BANGLADESH: Senior journalist Shafik Rehman detained as Government repression of journalists grows

A Joint Statement by the Asian Human Rights Commission, FIDH, and the World Organisation Against Torture (OMCT)

The Bangladesh Government’s attempts to silence free speech continue. Several senior journalists and writers are facing trumped up charges and arbitrary detention for having published stories that are critical of the authorities. Mr. Shafik Rehman, an 81-year-old author, anti-death penalty campaigner, TV presenter, and journalist, has become the latest victim of this systematic abuse of the judicial system to repress freedom of expression in Bangladesh.

In the early morning of 16 April 2016, plainclothed police, who did not have any warrant of arrest against Rehman, gained access to his house in Dhaka by falsely claiming to be “journalists” from a private TV channel, and arrested the veteran journalist, a British national of Bangladeshi origin.

After taking Rehman to the Detective Branch Police headquarters, the police showed him to be arrested in relation to a pending criminal case registered in August 2015 for “conspiring to abduct and assassinate” Prime Minister Sheikh Hasina’s son Sajeeb Wazed Joy, who is an immigrant in the United States and an Information and Technology Adviser to the Prime Minister. A Metropolitan Magistrate of the Chief Metropolitan Magistrate’s Court of Dhaka placed Rehman in police remand for five days, where local human rights groups fear he will be tortured.

Rehman’s arrest is the latest in a wave of detentions and trumped up charges against journalists and critics of the Government. Several other individuals, including renowned journalists, are currently in detention and face dozens of trumped up and falsified criminal cases.

On 11 April 2013, the Government detained Mr. Mahmudur Rahman, Acting Editor of Daily Amar Desh, a national daily newspaper, and shut down his newspaper for publishing stories about a corruption scam involving the Prime Minister’s son Sajeeb Wazed Joy and her Adviser on Energy and Mineral Resources Affairs. Rahman has now spent over three years in arbitrary detention, and currently faces 72 criminal cases. Over the past years, Rahman has been granted bail by the Courts, but each time the police present a new criminal case against him in order to prevent him from being released.

Mr. Abdus Salam, Chairman of Ekushey TV, was arrested on 6 January 2015 on alleged pornography charges, after his private TV channel broadcast a speech of an exiled Senior Vice Chairperson of the BNP [Bangladesh Nationalist Party, the main opposition political party], Mr. Tareque Rahman. Later, the Government allegedly took active part in helping a pro-government controversial businessman purchase the majority shares in Ekushey TV from Abdus Salam, who is still in detention.

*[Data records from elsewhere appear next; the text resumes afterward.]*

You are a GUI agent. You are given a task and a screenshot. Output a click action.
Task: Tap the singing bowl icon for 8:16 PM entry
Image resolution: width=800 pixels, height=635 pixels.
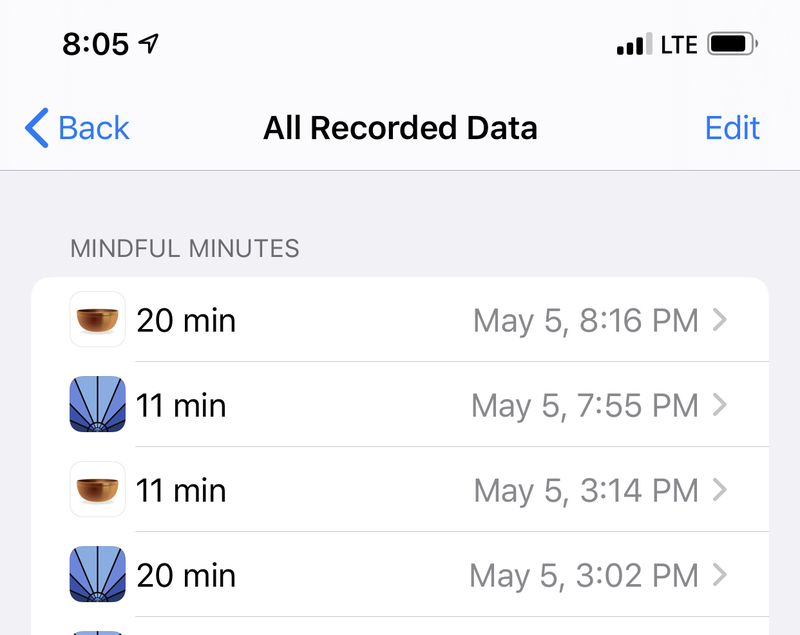click(97, 319)
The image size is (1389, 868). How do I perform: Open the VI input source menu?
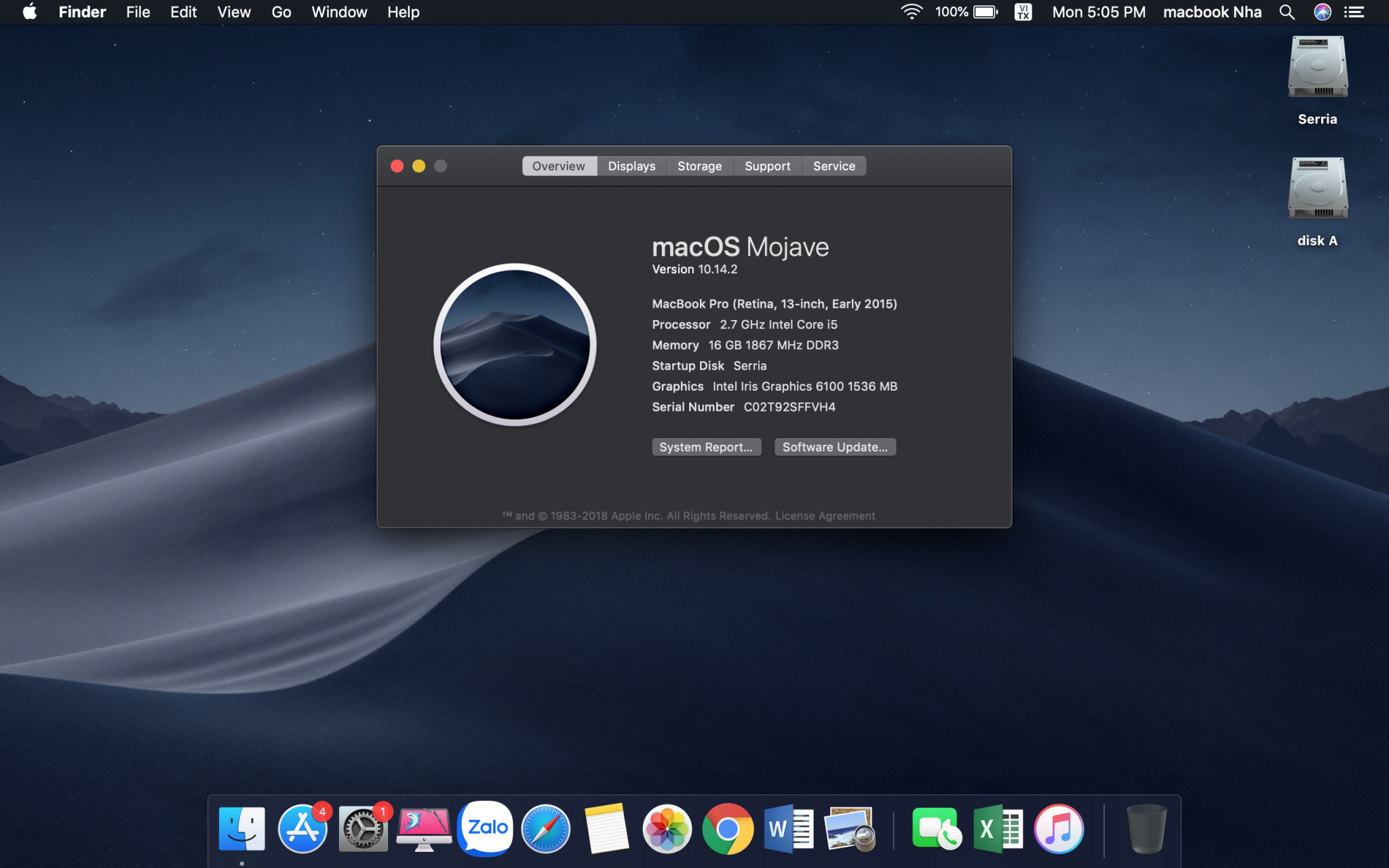tap(1023, 12)
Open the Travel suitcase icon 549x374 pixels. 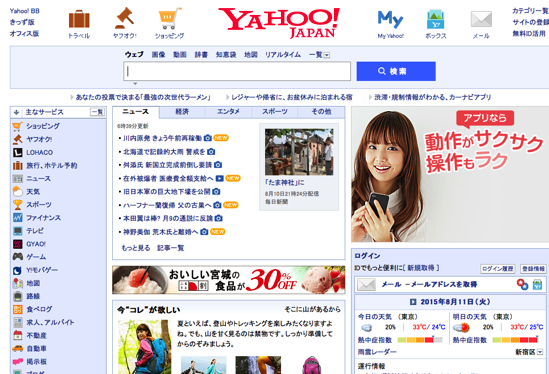[x=79, y=19]
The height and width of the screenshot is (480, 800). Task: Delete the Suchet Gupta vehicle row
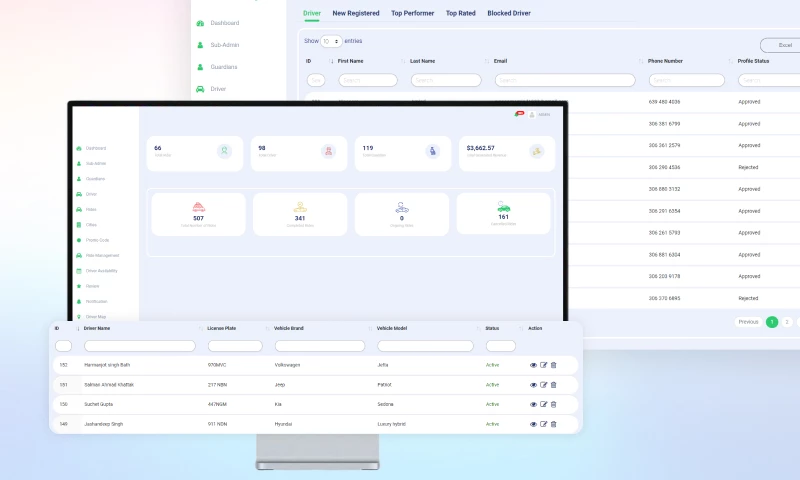tap(554, 404)
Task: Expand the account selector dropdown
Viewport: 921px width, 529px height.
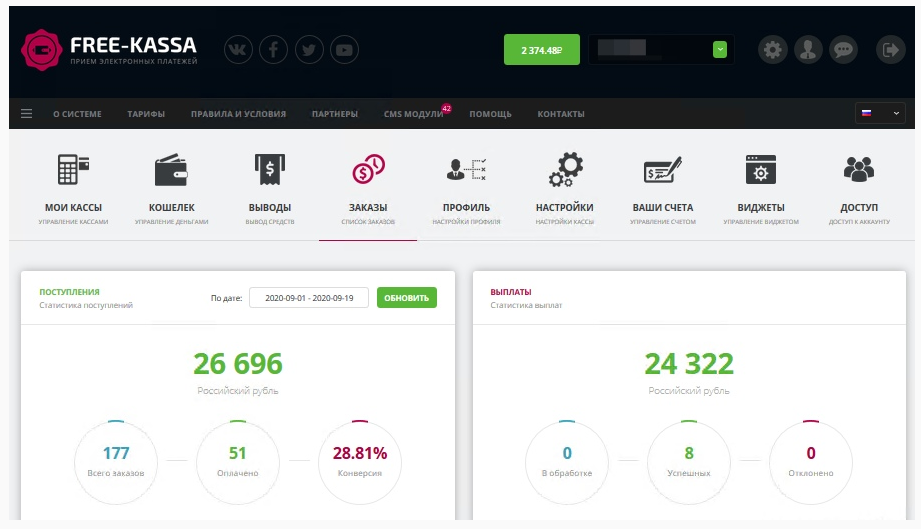Action: coord(719,50)
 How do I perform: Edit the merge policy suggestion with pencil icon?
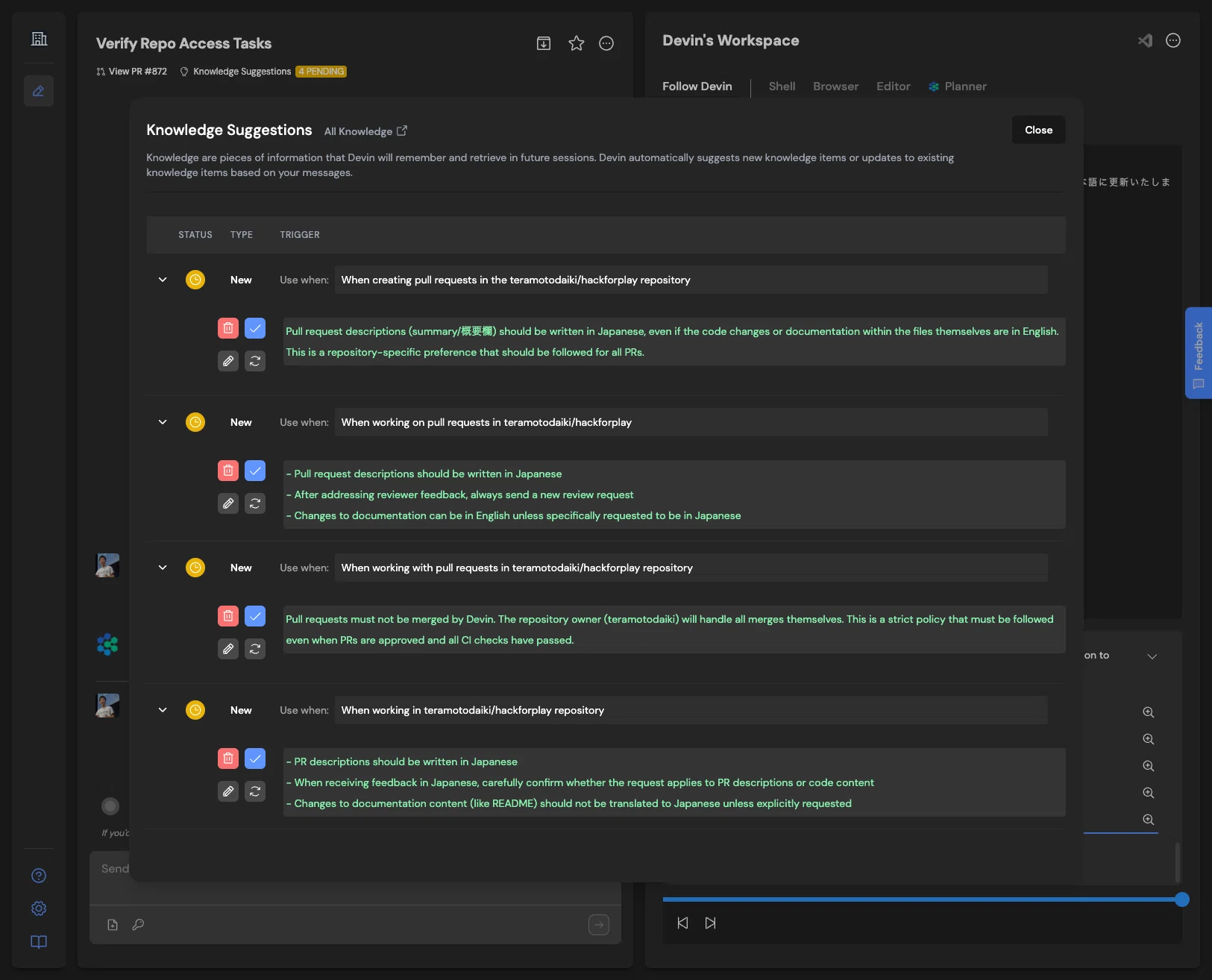228,649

Mr. Shawkat Mahmud, Editor of Weekly Economics Time, has been arbitrarily detained since 18 August 2015 and now faces 24 fabricated criminal cases. He is associated with the opposition party and is known to be critical of the Government. As with Mahmudur Rahman, whenever the Courts grant Shawkat Mahmud bail, the police present a new case against him to keep him in detention.

Mr. Mahfuz Anam, Editor of The Daily Star, is facing 79 cases of sedition and defamation for having published reports in 2007 that accused now-Prime Minister Sheikh Hasina of corruption. These reports were based on uncorroborated information and Mahfuz Anam has since stated that it was a mistake to have published them, but nevertheless faces 17 sedition and 62 defamation cases. On 11 April 2016, the High Court stayed the proceedings of 72 of the cases filed against him, but he still could be sentenced to up to 175 years in prison if he is convicted of the charges he faces.

This abuse of the judicial system to silence and harass journalists is creating a climate of fear and self-censorship in Bangladesh. The trumped up charges and arbitrary detentions of Government critics is a violation of international human rights law, including the International Covenant on Civil and Political Rights, which Bangladesh has ratified. The international community, in particular the Special Procedures of the United Nations Human Rights Council, must engage actively to stop the repression of free expression in Bangladesh. All journalists and individuals detained for exercising their basic right to free expression, including Shafik Rehman, Mahmudur Rahman, Abdus Salam and Shawkat Mahmud, must be immediately and unconditionally released.